The vehicle that’s undergoing this last-minute fix is the first in what will become a robot taxi fleet called Gacha, a collaboration between Finnish autonomous driving pioneer Sensible 4 and Japanese homeware brand Muji. The design is inspired by the toys – also called gacha – that are available from vending machines in Japan: money goes in and trinkets, cased in a little protective plastic bubble, come clattering out.
One day – the company hopes – vehicles like this will caper around the city and its outlying areas running people from place to place (passengers would order it using an app, of course). And there’s one thing that makes this little bus really clever. While most driverless vehicles encounter problems with snow, rain and fog, Gacha is equipped with better sensors to ensure that when its environment changes, it still works.
“While autonomous personal vehicles are far away [in the future], the expectations between these and robo-taxis are very different,” says Harri Santamala, the founder and CEO of Sensible 4. “With Gacha you deploy a system within a certain area – the complexity of the problem can be managed.” The first Gachas are supposed to appear on the highways and byways of the greater Helsinki area by 2021.

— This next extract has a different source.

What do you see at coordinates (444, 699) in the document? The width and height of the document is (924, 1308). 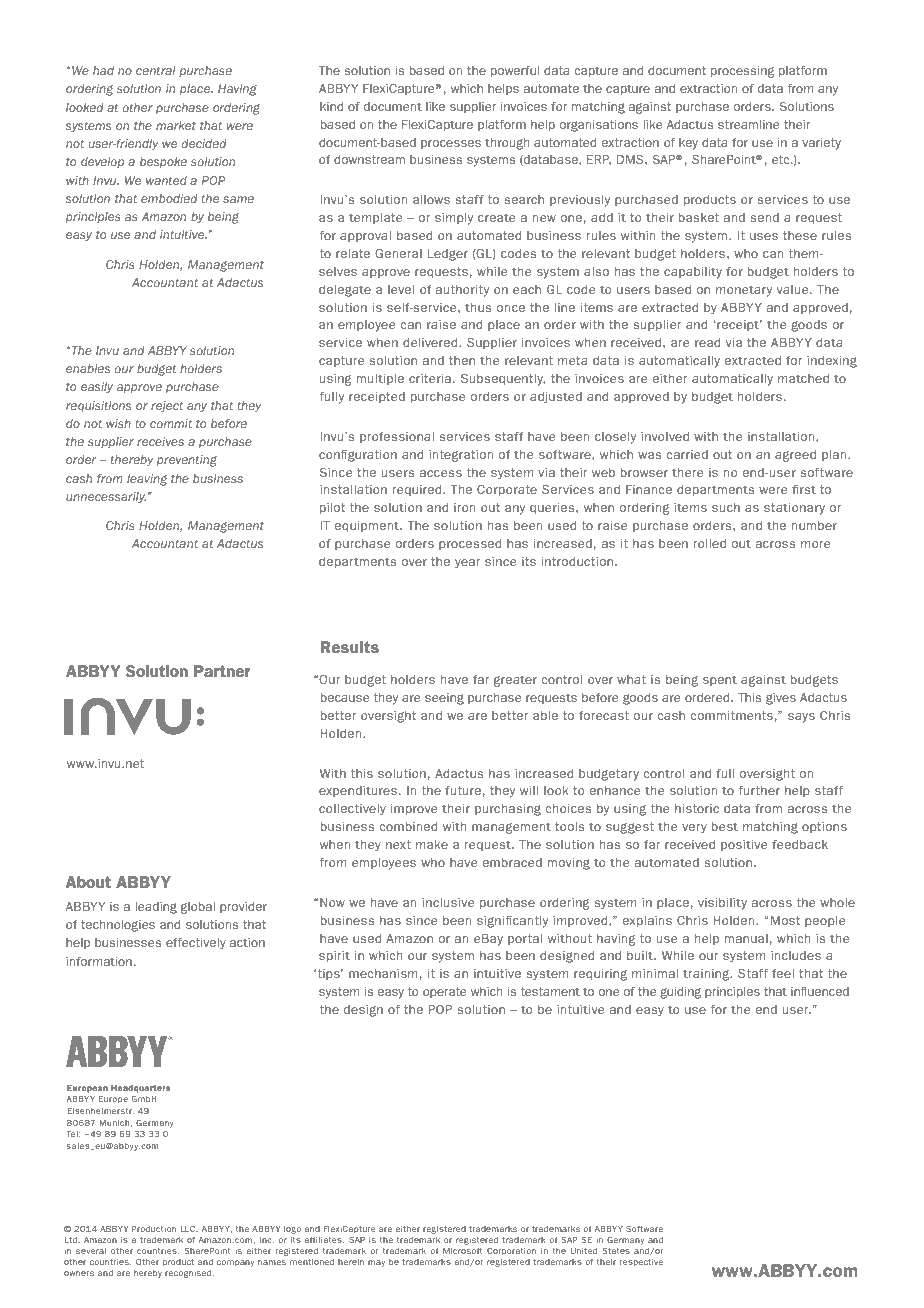 I see `seeing` at bounding box center [444, 699].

Now that the developers have ironed out those problems, it’s time to head back outside for a quick jaunt in the Gacha. Up close it is more spacious than it looks from afar. The interior is comfortable and, with seats positioned facing each other, it has a convivial feel.
We make a quick 400-metre lap of the tarmac, taking in views of Parliament House, the Helsinki Music Centre and the ALA-designed library. One day Gacha buses are intended to travel at about 40km/h but this one moves off at a speed that might just outstrip the nippier varieties of mobility scooters. No good if you’re in a rush. Gacha, in every sense, is likely to take longer than expected to arrive.